■ **What is being asked**: Can you output the records exactly, from the line containing "You are a GUI" through the end of the records, leaving out the pictures?
** Start Available data **
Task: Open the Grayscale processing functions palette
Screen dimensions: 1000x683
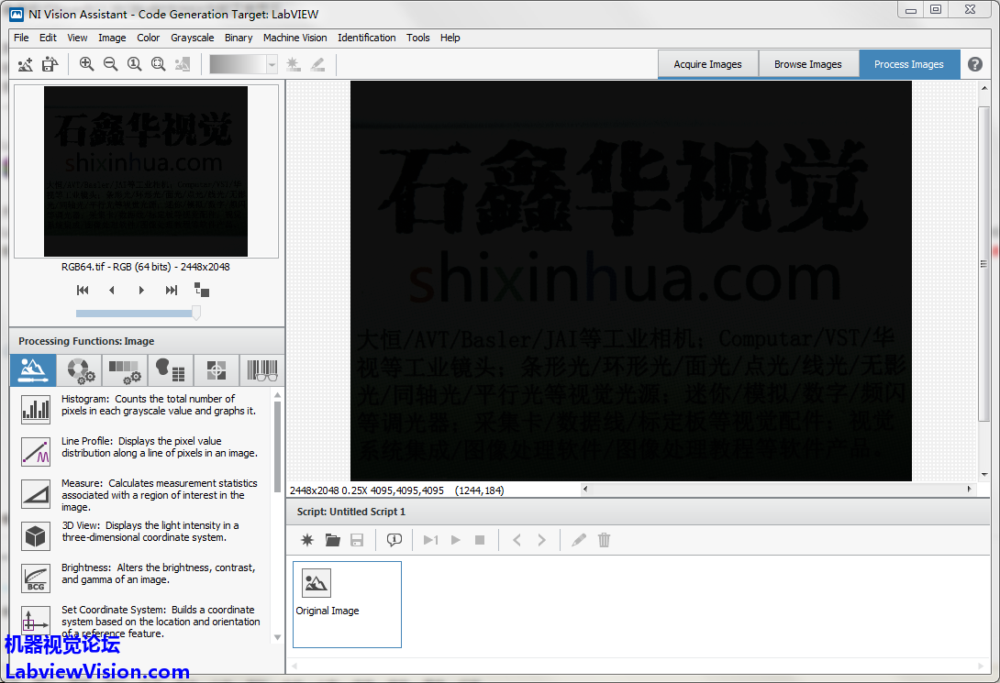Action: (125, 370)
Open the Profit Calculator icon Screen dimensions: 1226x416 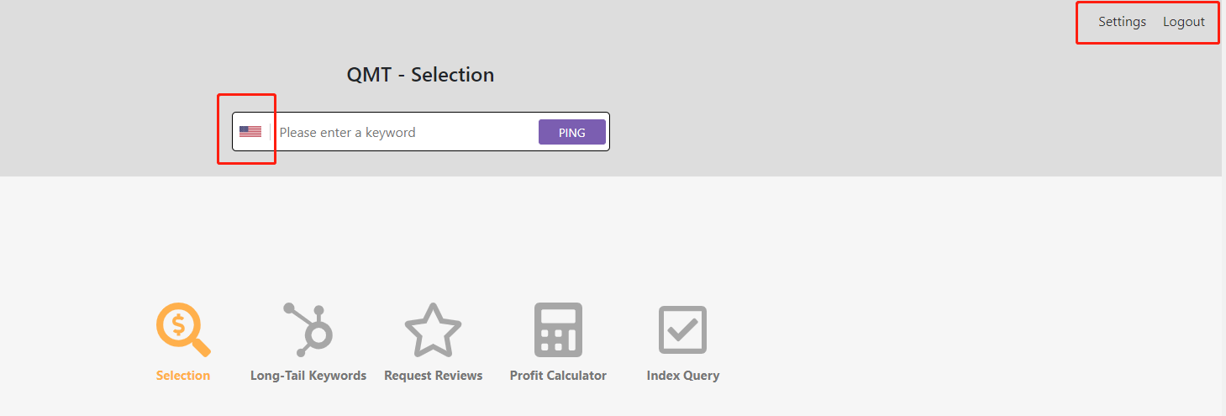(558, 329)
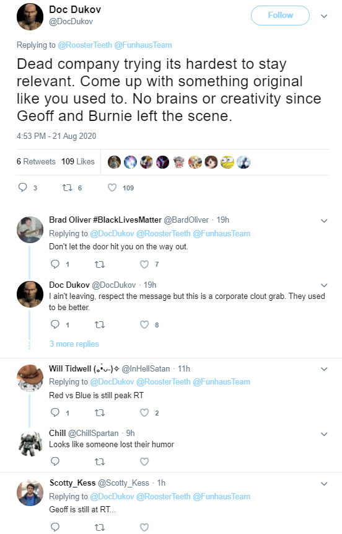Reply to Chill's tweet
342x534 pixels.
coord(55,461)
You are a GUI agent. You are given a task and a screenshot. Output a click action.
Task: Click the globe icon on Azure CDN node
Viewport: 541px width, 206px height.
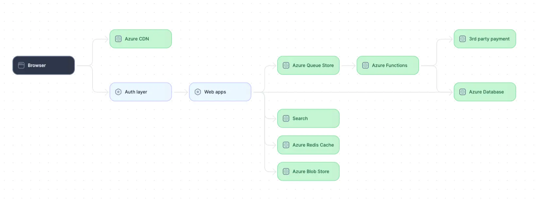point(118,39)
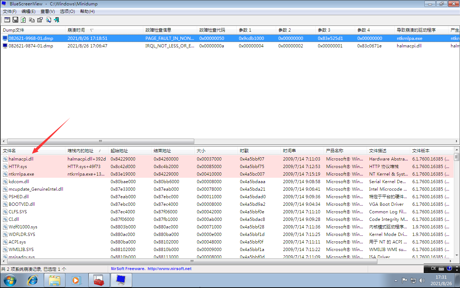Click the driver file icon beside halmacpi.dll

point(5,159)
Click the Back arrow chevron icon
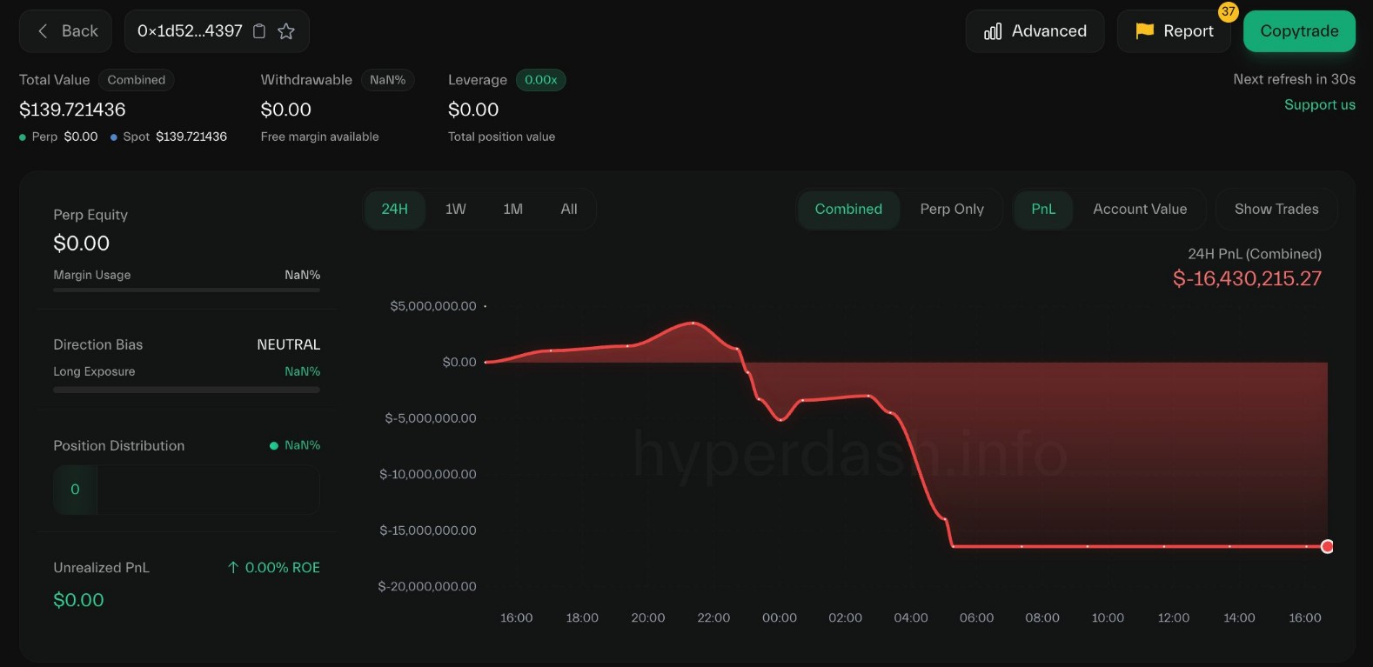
** End Available data **
■ **Exercise output**:
You are a GUI agent. You are given a task and a screenshot. Output a click action.
Task: Click the globe icon on Azure CDN node
Viewport: 541px width, 206px height.
point(118,39)
Click the driver file icon beside halmacpi.dll

point(5,159)
Click the Back arrow chevron icon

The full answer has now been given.